Problem description => Arrange the entries from the line containing "Click the $1,206.29 ATC amount" through the line containing "click(x=392, y=482)", inclusive, as a Markdown table with the columns Row and Line. Omit any blank lines.

Task material =>
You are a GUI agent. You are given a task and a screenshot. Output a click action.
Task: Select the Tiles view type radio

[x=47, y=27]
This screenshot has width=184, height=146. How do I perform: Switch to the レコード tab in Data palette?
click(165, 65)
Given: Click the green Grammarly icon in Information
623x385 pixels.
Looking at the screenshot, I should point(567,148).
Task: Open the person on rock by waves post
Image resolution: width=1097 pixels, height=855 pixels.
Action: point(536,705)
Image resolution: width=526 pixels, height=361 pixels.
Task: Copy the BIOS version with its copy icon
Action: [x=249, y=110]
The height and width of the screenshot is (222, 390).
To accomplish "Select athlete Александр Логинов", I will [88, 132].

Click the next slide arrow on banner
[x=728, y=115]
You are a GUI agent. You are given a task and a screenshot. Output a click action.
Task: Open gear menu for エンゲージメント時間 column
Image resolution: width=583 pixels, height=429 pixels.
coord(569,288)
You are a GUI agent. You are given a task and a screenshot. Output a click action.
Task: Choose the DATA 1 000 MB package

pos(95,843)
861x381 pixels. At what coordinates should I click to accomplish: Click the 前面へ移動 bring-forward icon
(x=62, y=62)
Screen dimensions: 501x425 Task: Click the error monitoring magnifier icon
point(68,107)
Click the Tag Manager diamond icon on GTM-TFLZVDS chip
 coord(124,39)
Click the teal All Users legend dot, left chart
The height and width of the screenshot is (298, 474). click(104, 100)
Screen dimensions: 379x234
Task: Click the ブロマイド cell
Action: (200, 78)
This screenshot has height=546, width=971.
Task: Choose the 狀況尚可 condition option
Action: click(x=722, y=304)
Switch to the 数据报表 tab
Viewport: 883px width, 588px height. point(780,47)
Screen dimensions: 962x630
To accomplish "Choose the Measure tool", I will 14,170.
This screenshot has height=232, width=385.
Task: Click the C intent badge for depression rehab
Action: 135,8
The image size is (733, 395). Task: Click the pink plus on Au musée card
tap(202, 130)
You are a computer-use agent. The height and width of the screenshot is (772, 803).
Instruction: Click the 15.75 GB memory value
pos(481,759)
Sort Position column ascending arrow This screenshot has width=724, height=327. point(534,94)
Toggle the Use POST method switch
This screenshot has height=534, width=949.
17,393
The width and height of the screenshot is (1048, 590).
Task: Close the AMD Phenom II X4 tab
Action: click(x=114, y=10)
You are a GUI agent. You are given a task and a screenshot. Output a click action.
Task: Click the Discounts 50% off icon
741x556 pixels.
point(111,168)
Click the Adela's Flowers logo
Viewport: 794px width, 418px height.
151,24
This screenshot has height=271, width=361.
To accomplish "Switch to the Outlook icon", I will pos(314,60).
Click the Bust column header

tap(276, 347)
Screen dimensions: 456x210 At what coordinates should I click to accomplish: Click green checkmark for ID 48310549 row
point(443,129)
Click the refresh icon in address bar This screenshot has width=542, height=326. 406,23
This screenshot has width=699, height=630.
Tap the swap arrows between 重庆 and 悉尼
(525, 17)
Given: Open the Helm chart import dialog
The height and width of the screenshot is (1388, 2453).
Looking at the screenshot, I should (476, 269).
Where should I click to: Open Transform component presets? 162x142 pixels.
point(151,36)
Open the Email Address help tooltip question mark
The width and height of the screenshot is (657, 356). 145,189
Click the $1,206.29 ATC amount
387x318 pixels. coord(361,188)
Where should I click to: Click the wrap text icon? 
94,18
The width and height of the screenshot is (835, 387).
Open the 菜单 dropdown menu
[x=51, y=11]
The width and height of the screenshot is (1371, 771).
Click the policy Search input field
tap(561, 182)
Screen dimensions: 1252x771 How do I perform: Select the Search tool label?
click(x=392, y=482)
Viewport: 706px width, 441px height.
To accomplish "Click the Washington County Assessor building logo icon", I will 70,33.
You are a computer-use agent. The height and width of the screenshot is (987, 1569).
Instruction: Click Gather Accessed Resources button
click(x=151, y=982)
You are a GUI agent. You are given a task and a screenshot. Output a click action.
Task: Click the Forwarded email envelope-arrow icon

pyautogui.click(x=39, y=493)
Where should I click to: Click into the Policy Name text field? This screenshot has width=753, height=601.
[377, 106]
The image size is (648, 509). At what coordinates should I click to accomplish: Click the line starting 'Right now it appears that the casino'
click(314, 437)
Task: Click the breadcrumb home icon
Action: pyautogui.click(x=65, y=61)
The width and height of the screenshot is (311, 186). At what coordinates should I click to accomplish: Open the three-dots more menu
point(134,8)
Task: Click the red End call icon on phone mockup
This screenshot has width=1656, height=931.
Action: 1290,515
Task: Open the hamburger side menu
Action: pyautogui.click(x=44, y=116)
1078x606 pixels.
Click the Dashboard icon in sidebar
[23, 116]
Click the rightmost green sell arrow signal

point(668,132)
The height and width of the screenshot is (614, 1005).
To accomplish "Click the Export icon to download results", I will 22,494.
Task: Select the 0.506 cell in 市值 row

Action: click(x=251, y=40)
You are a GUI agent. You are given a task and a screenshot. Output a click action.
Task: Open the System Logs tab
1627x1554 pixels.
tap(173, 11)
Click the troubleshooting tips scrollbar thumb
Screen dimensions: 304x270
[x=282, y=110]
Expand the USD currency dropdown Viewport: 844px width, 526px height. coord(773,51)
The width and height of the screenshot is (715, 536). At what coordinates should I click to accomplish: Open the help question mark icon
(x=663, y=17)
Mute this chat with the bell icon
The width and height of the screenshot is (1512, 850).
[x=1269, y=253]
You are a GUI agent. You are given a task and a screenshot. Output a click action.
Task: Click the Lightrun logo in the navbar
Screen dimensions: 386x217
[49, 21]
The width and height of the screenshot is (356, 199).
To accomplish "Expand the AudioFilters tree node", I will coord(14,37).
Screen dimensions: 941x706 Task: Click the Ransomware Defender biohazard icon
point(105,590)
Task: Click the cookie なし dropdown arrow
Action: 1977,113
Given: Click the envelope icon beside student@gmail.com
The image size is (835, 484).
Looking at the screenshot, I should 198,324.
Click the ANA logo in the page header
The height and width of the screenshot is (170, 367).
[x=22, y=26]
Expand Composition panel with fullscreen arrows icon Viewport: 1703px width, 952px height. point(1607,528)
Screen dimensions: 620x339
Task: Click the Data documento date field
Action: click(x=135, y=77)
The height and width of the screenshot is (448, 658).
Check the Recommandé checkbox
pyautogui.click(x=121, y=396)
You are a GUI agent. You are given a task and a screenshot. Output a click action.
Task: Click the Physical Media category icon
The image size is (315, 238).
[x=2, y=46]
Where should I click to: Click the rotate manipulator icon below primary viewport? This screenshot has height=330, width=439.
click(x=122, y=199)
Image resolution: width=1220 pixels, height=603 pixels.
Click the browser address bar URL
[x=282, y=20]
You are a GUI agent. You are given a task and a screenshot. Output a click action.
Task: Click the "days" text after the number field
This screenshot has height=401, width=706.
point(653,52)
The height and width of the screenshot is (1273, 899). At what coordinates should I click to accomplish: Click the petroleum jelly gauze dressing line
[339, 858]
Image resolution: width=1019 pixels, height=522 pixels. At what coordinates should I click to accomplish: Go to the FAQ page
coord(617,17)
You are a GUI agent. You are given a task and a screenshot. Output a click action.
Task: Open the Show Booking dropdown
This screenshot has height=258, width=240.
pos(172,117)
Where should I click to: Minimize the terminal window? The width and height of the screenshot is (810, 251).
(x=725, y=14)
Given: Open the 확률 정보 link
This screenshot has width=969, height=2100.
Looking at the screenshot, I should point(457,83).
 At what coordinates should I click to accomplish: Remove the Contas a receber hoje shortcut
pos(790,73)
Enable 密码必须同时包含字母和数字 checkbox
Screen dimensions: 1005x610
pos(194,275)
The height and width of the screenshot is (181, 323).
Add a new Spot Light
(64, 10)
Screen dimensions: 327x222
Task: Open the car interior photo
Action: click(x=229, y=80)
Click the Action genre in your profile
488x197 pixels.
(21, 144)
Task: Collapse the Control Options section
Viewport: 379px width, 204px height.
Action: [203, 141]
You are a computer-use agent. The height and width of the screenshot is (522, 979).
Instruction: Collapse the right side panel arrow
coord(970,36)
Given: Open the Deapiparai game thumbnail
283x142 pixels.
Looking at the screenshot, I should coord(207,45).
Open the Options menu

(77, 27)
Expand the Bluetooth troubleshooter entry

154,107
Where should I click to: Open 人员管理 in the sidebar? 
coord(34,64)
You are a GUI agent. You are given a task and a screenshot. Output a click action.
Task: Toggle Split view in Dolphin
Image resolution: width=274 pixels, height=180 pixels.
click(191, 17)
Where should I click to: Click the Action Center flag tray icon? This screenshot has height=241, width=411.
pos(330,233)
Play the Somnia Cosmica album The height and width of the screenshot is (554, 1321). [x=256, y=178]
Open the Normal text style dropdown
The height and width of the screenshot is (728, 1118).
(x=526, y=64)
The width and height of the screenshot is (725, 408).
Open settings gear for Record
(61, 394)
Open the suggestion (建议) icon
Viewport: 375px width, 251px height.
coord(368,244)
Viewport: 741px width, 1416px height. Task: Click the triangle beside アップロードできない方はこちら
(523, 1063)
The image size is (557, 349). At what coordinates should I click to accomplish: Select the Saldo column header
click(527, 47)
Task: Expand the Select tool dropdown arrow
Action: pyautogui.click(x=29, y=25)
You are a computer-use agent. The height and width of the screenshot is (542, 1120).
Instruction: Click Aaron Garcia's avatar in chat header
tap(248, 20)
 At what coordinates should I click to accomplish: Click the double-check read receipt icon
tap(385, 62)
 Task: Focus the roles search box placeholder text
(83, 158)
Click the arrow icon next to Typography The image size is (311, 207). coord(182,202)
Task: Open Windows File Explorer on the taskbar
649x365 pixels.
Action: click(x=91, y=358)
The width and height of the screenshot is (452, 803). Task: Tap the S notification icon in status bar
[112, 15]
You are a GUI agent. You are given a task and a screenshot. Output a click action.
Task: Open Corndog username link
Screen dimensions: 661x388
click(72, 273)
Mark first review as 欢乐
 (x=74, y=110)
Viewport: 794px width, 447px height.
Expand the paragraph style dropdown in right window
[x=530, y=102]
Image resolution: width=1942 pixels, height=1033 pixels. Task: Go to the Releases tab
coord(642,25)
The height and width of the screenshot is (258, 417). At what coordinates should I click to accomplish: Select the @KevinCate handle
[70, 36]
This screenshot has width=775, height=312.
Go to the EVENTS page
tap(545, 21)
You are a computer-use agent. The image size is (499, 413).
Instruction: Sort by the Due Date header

Answer for the task =>
| Row | Line |
|---|---|
| 1 | Click the $1,206.29 ATC amount |
| 2 | 387x318 pixels. coord(361,188) |
| 3 | Where should I click to: Click the wrap text icon?  |
| 4 | 94,18 |
| 5 | The width and height of the screenshot is (835, 387). |
| 6 | Open the 菜单 dropdown menu |
| 7 | [x=51, y=11] |
| 8 | The width and height of the screenshot is (1371, 771). |
| 9 | Click the policy Search input field |
| 10 | tap(561, 182) |
| 11 | Screen dimensions: 1252x771 How do I perform: Select the Search tool label? |
| 12 | click(x=392, y=482) |